In between the two Jays are the aforementioned Tatis (.317 with 22 HR in 83 games), Astros OF Yordan Alvaraez , (.315, 25 HR, 75 RBI in 77 games, plus 48 walks resulting in an OPS an extraordinary 78% better than league average), and Eloy Jimenez of the White Sox (28 HR.) Somehow, Pete Alonso of the Mets, with his NL rookie record 47 homers, comes in only 8th on the MLB list! Fans in cities like Milwaukee, Pittsburgh and Washington all have new faces putting in remarkable performances.
While the ranks of pitchers aren’t being filled with so many budding superstars, we can’t discard the importance of the likes of Chris Paddack of San Diego and Mike Soroka of Atlanta can’t be discarded. Soroka is considered the top rookie pitcher, a 21 year old who’s 14-5 with a 2.70 ERA and 190 innings logged for the Braves so far. His WAR is 5.6.
Compound all these players in with last year’s rookie stars – Atlanta’s Ronald Acuna, Washington’s Juan Soto and Dodgers pitcher Walker Buehler and you have a remarkable class of newcomers who are dominating the game after only a few months on the field.
This may lead to problems for the league not too far down the road. The past couple of seasons have already seen a slower market for free agents, with fewer teams bidding and some veterans who were still capable of playing fairly decently (think Dallas Keuchel, Evan Gattis) missing out entirely by the start of the year. The union is quick to call “collusion”’ savvy owners have pointed out that more and more value is being added by young, low-paid players and too many long-term contracts to veterans have come back to bite them.
The end result of this is that the next labor negotiations after 2021’s season, could be quite nasty and contentious. The union is going to be bitter, young stars are going to want a bigger piece of the pie and veterans are going to be fighting for rules to protect their ground. But that’s in the future.
For now, MLB has a unique opportunity. Never have so many young players on so many teams given their fans cause to celebrate. To root on the home team, buy new jerseys and learn a whole roster full of new names.
Basketball leaped forward in popularity with Michael Jordan; the NHL became popular in sunny Hollywood with Wayne Gretzky on ice and Tiger Woods made golf popular TV viewing for Gen X-ers. It’s been widely noted that baseball has failed to capitalize similarly on the great nature and outstanding performance of Mike Trout If it can’t sell one superstar, perhaps it can with eight or ten.

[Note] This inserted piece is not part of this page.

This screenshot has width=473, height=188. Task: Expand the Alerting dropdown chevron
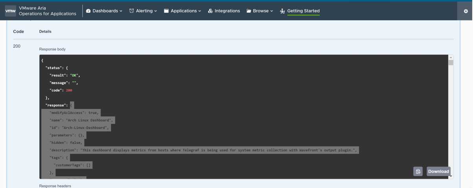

Job One for Rob Manfred this off-season should be getting together with PR consultants to figure out how to do just that. Because the MLB has a golden egg right now… they need to keep that goose healthy. If baseball can’t skyrocket in public interest by marketing Mike Trout, let’s hope it can with the combined effects of Guerrero, Tatis, Alonso, Bichette, Acuna and Alvaraez. The long-term well-being of the sport may rest on it being able to do so.